Ten minutes till.
The clock beside my mattress flings every spent second into my lap, nudging me so much closer to whatever is about to happen. Mom can’t be bothered with it; she’s passed out in the next room, oblivious to my escape into night. And even though I’m certain I’ll be home long before sunlight splits the dark, my body still bristles with something akin to static electricity, a tight anxiety over knowing I’ll surely be found out. And it really doesn’t matter; I’ve been caught before.
Shadows engorged with blackness lurk like thugs in the corners of our backyard; delicate dew blankets the grass like the blood of others foolish enough to go before me.
That’s what it’s really all about, isn’t it?
My mind sports with competing scenarios of what I hope might happen and what I pray will not—Lord knows I don’t need any more lectures regarding proper behavior for a young lady.
Five minutes till.
What if they don’t show? Suppose this is all just a well-played joke, with me as its shiny white butt?
But this is Molly we’re talking about—faithful Molly.
Mom’s old sneakers swallow my feet in a comforting fit. The back door whines protest against my departure. Nobody steps forward to quash my moment. I’m all alone.
A lustful breeze plays peekaboo with my nightshirt and soothes my heat. I’m bare underneath. That’s the part that excites me most: knowing the only thing standing between me and the real world is a thin scrap of white cotton.
The street out front offers neither light nor sound, as if nothing decent dares occupy such a miserable piece of earth but Donnington Trailer Park and the white-trash misfits it spawns. That’s what kids at school call me: white trash. That, and Icky Nicky.
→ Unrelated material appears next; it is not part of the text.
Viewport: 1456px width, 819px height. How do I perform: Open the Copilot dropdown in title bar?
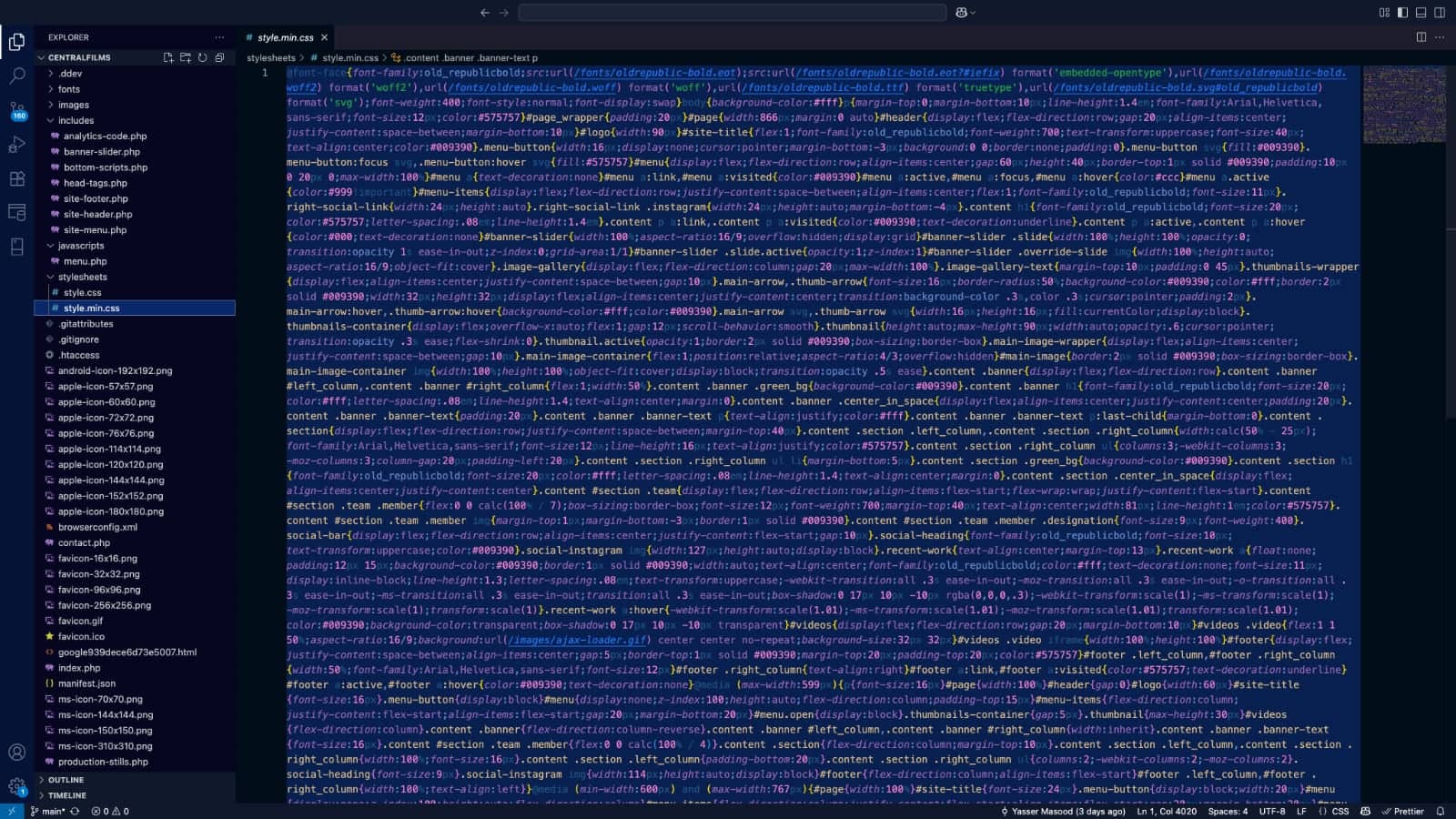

My given name is Nicole—Nicole Lynn Robishawl. I can’t quite peg the origins of a name like Robishawl, but I’d bet a hundred bucks its roots lie buried someplace in Europe—the far northern part. I own a headful of blond tangles and uncomplicated blue eyes to prove that theory. And there’s another of those curious little oddities assholes around here like to whisper about when they’re certain I’m not listening: Mom and Dad are both dark-haired and dark-eyed.
Two minutes till.
I reach the crumbling sidewalk and crouch low beside a naked mess of annuals meant to spruce up the front of our trailer. A word like hatred doesn’t begin to tell of my feelings for a shithole like Donnington. We aren’t even supposed to be here, Mom and me. Dad promised to take us in, giving me back my old room, if only there’d be no more drinking. But mom prefers vodka to a husband.
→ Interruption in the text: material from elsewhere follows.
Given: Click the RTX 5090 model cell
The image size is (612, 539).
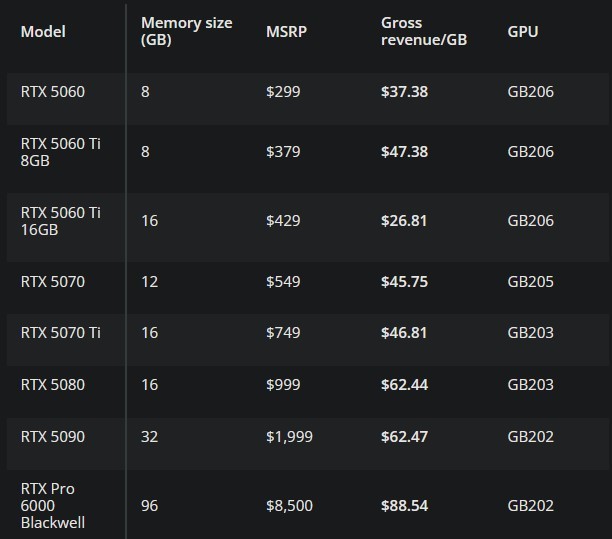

Lightning spatters a silvery web across the sky right above Lincoln High School, and my silent prayer for a direct hit goes unanswered. Dull rumbles chase the flashes, but even thunder can’t match the wicked growl of Tommy Mizvinski’s engine.
A full sixty seconds early!
My frantic dash launches me recklessly toward the corner at the end of my street. Tommy won’t wait. If I’m not there under that lonely streetlight, forget about it. No rave for me.
I’m there before he is, though, quick enough to spy that single headlight slicing open the night—our night. Sweat jogs the course of my spine. My heart swears an oath to knock a hole through my middle. I’ve waited all month to have this moment.
Tommy’s door yawns wide; his lanky body leans forward, offering me the back seat. “Get in, Sped,” he huffs. “They won’t wait around if we’re late.”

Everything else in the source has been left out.